La société égyptienne est très stratifiée et le statut social de chaque individu est expressément affiché. Les agriculteurs constituent la grande majorité de la population bien qu'ils ne détiennent la propriété ni de leurs produits, ni de leurs terres. En effet, les produits agricoles sont détenus directement par l'État, un temple ou une famille noble qui possède la terre; Les agriculteurs sont aussi soumis à un impôt sur le travail et sont obligés de travailler sur les projets d'irrigation ou de construction via un système de corvées. Les artistes et les artisans ont un statut plus élevé que les agriculteurs même s'ils sont eux aussi sous le contrôle de l'État. Ils travaillent dans des boutiques attenant aux temples et sont payés directement par le Trésor public. Les scribes et les fonctionnaires forment la classe supérieure dans l'Égypte antique, désignée sous le nom de « classe au pagne blanc » en référence aux vêtements de lin blanc qu'ils portent pour indiquer leur rang.

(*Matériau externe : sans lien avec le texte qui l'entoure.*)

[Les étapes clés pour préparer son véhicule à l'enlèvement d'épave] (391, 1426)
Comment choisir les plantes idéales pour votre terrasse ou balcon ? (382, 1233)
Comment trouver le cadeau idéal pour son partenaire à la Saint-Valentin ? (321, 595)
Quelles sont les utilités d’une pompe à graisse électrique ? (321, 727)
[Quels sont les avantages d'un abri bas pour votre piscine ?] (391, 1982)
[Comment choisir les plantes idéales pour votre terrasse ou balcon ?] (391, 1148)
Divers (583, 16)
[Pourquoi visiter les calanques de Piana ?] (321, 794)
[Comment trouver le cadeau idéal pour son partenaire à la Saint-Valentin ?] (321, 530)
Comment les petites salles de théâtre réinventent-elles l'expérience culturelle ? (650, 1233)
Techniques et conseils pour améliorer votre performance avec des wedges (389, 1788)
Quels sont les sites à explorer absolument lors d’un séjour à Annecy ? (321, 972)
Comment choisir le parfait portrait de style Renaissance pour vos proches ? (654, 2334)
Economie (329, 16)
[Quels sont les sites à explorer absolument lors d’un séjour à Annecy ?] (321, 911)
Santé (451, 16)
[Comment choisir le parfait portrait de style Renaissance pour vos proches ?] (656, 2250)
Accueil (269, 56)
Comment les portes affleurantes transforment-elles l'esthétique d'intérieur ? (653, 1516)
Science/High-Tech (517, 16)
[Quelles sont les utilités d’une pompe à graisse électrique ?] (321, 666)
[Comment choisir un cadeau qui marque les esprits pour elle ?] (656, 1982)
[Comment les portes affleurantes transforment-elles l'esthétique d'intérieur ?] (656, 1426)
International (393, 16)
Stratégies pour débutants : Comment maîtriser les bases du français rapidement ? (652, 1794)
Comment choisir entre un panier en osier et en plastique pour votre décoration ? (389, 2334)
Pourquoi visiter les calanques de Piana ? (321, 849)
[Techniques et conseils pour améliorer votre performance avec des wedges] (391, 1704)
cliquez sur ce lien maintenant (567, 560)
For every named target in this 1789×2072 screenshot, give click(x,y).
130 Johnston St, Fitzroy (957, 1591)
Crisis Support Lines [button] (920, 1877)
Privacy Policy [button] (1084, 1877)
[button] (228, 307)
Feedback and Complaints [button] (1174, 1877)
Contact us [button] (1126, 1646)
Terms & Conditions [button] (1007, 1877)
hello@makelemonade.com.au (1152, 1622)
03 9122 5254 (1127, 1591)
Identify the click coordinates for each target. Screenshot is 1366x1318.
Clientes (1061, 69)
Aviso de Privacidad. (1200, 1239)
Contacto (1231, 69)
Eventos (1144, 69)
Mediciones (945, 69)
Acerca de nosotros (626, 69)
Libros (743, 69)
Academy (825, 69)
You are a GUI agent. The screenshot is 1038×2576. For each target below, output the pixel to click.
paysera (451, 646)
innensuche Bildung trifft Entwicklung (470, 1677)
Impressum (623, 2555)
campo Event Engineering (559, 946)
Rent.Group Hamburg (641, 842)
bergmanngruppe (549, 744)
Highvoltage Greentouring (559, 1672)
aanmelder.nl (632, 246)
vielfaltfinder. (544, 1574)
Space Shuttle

Cette classe supérieure met en évidence son statut social dans l'art et la littérature. Juste en dessous de la noblesse se trouvent les prêtres, les médecins et les ingénieurs qui ont suivi une formation spécialisée dans leur domaine. Bien qu'aucune preuve n'indique que l'esclavage soit pratiqué à cette époque, s'il existait son éventuelle ampleur et sa prévalence restent inconnues

 

Les Égyptiens de l'Antiquité considèrent les hommes et les femmes comme égaux devant la loi, quelle que soit la classe sociale. Le plus humble des paysans a ainsi le droit de présenter une requête auprès du vizir et de sa cour pour obtenir réparation. Les hommes et les femmes ont le droit de posséder et de vendre des biens, de conclure des contrats, de se marier et de divorcer, de recevoir un héritage et d'entamer des poursuites devant les tribunaux en cas de litige. Les couples mariés peuvent posséder des biens communs et se protéger du divorce en signant un contrat de mariage qui stipule les obligations financières du mari à sa femme et à ses enfants dans le cas où le mariage prendrait fin. Comparés à leurs homologues de la Grèce antique ou de Rome, les Égyptiennes bénéficient d'une grande liberté et de la possibilité de se réaliser sur le plan personnel. Plusieurs femmes dont Hatchepsout et Cléopâtre accèdent même au pouvoir suprême, alors que d'autres exercent un pouvoir religieux en tant qu'épouses d'Amon.